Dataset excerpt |
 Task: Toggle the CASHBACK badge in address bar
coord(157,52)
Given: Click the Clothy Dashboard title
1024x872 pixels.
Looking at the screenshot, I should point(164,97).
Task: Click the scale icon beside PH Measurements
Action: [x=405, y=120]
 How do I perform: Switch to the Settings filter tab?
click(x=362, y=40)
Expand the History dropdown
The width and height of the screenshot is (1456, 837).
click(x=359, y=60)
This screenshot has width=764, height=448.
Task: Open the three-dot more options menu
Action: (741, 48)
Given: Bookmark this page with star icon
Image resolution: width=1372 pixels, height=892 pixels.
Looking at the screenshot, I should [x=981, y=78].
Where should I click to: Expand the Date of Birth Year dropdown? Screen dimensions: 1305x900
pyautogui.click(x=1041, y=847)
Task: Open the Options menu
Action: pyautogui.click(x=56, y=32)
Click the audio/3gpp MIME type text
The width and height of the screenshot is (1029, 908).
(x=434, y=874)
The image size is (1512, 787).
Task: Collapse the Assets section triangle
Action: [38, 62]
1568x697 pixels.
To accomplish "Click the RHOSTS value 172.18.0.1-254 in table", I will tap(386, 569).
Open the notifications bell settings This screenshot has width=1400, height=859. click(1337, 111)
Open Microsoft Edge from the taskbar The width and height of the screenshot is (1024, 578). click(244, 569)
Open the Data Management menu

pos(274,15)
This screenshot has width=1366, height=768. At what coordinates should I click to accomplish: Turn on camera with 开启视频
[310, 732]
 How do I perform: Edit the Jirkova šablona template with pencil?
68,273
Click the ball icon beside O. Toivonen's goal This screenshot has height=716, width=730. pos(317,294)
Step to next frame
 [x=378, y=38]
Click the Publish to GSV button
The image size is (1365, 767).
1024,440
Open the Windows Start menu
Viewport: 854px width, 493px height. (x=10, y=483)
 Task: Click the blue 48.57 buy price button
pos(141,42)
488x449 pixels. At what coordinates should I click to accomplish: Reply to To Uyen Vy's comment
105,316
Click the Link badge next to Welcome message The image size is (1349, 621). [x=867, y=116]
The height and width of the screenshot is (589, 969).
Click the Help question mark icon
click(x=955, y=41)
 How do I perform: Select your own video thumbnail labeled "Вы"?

GIVEN PROBLEM | Rewrite everything from "How do I perform: Switch" down to "Action: (741, 48)", replacing "History" with "Downloads" and leaving all else unchanged.

THE ANSWER |
 How do I perform: Switch to the Settings filter tab?
click(x=362, y=40)
Expand the Downloads dropdown
The width and height of the screenshot is (1456, 837).
click(x=359, y=60)
This screenshot has width=764, height=448.
Task: Open the three-dot more options menu
Action: (741, 48)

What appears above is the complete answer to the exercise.